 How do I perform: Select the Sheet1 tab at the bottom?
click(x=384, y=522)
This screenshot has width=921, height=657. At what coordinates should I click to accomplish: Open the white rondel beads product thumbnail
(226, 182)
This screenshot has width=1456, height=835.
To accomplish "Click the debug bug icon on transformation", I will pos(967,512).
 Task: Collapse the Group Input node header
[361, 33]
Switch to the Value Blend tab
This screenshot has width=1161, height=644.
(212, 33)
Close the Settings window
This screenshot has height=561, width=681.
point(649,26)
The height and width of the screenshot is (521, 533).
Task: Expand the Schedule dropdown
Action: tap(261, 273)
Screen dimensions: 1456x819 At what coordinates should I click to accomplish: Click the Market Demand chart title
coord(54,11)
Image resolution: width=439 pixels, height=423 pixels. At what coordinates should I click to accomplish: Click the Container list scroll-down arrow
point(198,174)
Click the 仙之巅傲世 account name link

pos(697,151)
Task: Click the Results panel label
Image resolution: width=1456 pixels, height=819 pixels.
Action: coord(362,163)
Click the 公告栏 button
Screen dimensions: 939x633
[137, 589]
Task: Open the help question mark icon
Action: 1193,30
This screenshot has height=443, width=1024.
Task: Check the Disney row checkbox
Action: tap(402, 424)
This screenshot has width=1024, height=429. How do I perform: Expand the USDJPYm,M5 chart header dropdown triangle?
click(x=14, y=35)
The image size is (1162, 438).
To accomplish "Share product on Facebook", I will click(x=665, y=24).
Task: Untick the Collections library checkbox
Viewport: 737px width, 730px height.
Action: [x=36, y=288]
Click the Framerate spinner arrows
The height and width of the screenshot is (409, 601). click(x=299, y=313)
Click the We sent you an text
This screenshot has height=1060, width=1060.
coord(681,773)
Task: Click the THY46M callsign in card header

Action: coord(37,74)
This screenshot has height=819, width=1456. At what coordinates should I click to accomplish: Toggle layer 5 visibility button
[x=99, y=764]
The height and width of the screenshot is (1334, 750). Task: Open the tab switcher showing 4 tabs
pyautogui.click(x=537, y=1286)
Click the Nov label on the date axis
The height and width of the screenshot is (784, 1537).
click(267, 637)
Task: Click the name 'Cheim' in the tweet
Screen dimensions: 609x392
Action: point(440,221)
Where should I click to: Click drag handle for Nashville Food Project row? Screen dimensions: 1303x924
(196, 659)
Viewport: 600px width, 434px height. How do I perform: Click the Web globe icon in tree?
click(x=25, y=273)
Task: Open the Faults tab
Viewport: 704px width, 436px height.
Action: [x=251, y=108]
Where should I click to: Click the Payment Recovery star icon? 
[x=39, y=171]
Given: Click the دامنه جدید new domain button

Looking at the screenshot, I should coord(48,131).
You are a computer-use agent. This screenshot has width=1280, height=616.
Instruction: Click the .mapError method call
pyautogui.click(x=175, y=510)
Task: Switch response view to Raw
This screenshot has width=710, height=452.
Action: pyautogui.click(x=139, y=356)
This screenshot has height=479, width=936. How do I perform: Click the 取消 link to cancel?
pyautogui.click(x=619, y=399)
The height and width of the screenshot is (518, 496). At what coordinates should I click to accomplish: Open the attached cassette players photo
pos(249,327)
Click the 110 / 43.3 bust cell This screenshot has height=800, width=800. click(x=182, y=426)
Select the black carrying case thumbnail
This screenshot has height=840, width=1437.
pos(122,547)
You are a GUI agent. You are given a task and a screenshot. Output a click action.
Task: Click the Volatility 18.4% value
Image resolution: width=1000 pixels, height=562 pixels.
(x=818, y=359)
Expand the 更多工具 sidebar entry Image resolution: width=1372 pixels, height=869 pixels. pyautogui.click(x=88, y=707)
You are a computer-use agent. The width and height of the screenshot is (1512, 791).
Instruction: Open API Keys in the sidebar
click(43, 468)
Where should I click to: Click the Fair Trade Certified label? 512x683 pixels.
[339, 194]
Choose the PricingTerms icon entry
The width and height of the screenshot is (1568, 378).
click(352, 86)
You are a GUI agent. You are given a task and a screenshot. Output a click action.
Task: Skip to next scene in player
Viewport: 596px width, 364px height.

====

Rewrite all of the material above with "At what coordinates should I click to accomplish" swapped for "Which point should I click to complete" everywhere, keeping every other character unchanged.

▶ **RESULT BELOW**:
 How do I perform: Select the Sheet1 tab at the bottom?
click(x=384, y=522)
This screenshot has width=921, height=657. Which point should I click to complete: Open the white rondel beads product thumbnail
(226, 182)
This screenshot has width=1456, height=835.
To accomplish "Click the debug bug icon on transformation", I will pos(967,512).
 Task: Collapse the Group Input node header
[361, 33]
Switch to the Value Blend tab
This screenshot has width=1161, height=644.
(212, 33)
Close the Settings window
This screenshot has height=561, width=681.
point(649,26)
The height and width of the screenshot is (521, 533).
Task: Expand the Schedule dropdown
Action: tap(261, 273)
Screen dimensions: 1456x819 Which point should I click to complete: Click the Market Demand chart title
coord(54,11)
Image resolution: width=439 pixels, height=423 pixels. Which point should I click to complete: Click the Container list scroll-down arrow
point(198,174)
Click the 仙之巅傲世 account name link

pos(697,151)
Task: Click the Results panel label
Image resolution: width=1456 pixels, height=819 pixels.
Action: coord(362,163)
Click the 公告栏 button
Screen dimensions: 939x633
[137, 589]
Task: Open the help question mark icon
Action: 1193,30
This screenshot has height=443, width=1024.
Task: Check the Disney row checkbox
Action: tap(402, 424)
This screenshot has width=1024, height=429. How do I perform: Expand the USDJPYm,M5 chart header dropdown triangle?
click(x=14, y=35)
The image size is (1162, 438).
To accomplish "Share product on Facebook", I will click(x=665, y=24).
Task: Untick the Collections library checkbox
Viewport: 737px width, 730px height.
Action: [x=36, y=288]
Click the Framerate spinner arrows
The height and width of the screenshot is (409, 601). click(x=299, y=313)
Click the We sent you an text
This screenshot has height=1060, width=1060.
coord(681,773)
Task: Click the THY46M callsign in card header

Action: coord(37,74)
This screenshot has height=819, width=1456. Which point should I click to complete: Toggle layer 5 visibility button
[x=99, y=764]
The height and width of the screenshot is (1334, 750). Task: Open the tab switcher showing 4 tabs
pyautogui.click(x=537, y=1286)
Click the Nov label on the date axis
The height and width of the screenshot is (784, 1537).
click(267, 637)
Task: Click the name 'Cheim' in the tweet
Screen dimensions: 609x392
Action: point(440,221)
Where should I click to: Click drag handle for Nashville Food Project row? Screen dimensions: 1303x924
(196, 659)
Viewport: 600px width, 434px height. How do I perform: Click the Web globe icon in tree?
click(x=25, y=273)
Task: Open the Faults tab
Viewport: 704px width, 436px height.
Action: [x=251, y=108]
Where should I click to: Click the Payment Recovery star icon? 
[x=39, y=171]
Given: Click the دامنه جدید new domain button

Looking at the screenshot, I should coord(48,131).
You are a computer-use agent. This screenshot has width=1280, height=616.
Instruction: Click the .mapError method call
pyautogui.click(x=175, y=510)
Task: Switch response view to Raw
This screenshot has width=710, height=452.
Action: pyautogui.click(x=139, y=356)
This screenshot has height=479, width=936. How do I perform: Click the 取消 link to cancel?
pyautogui.click(x=619, y=399)
The height and width of the screenshot is (518, 496). Which point should I click to complete: Open the attached cassette players photo
pos(249,327)
Click the 110 / 43.3 bust cell This screenshot has height=800, width=800. click(x=182, y=426)
Select the black carrying case thumbnail
This screenshot has height=840, width=1437.
pos(122,547)
You are a GUI agent. You are given a task and a screenshot. Output a click action.
Task: Click the Volatility 18.4% value
Image resolution: width=1000 pixels, height=562 pixels.
(x=818, y=359)
Expand the 更多工具 sidebar entry Image resolution: width=1372 pixels, height=869 pixels. pyautogui.click(x=88, y=707)
You are a computer-use agent. The width and height of the screenshot is (1512, 791).
Instruction: Open API Keys in the sidebar
click(43, 468)
Where should I click to: Click the Fair Trade Certified label? 512x683 pixels.
[339, 194]
Choose the PricingTerms icon entry
The width and height of the screenshot is (1568, 378).
click(352, 86)
You are a GUI agent. You are given a task and a screenshot. Output a click action.
Task: Skip to next scene in player
Viewport: 596px width, 364px height.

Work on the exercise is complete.